[Data supplied]

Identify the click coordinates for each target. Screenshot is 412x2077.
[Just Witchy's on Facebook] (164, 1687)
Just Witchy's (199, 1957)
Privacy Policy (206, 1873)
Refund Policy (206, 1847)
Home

[What to work on] The answer consists of every line above in which the word "Witchy" occurs.

[Response for this exercise]
[Just Witchy's on Facebook] (164, 1687)
Just Witchy's (199, 1957)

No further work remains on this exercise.